Kolos Kovalivka
- Full name: FC Kolos Kovalivka
- Founded: 2020
- Ground: Kolos Stadium
- President: Andriy Zasukha
- Manager: Lyudmyla Pokotylo
- League: Ukrainian Women's League
- 2024–25: 3rd
- Website: https://koloskovalivka.com/

= FC Kolos Kovalivka (women) =

Kolos Kovalivka is a Ukrainian women's football team from Kovalivka, part of FC Kolos Kovalivka.

== History ==
The women's team of Kolos Kovalivka was created in 2020 based on the Sports Club Vyshneve from the city of Vyshneve near Kyiv. The team was adopted by Kolos during the winter break of the 2019–20 season while playing in the 2nd tier (Persha Liha) and previously being named Invictus Kyiv. Since the establishment of SC Vyshneve, the team has been coached by Lyudmyla Pokotylo, who as a footballer played for the former Nyva Baryshivka in the Soviet Women's League.
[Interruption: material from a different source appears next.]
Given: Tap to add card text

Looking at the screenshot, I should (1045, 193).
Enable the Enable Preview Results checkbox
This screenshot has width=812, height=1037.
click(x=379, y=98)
In 2020–21, the team became champions of the Persha Liha and were promoted to the Vyshcha Liha of the Ukrainian Women's League. In 2022, Kolos reached the finals of the Women's Cup but were defeated by Vorskla Poltava. Following the end of the 2023–24 season, Kolos finished second and qualified for European competitions for the first time.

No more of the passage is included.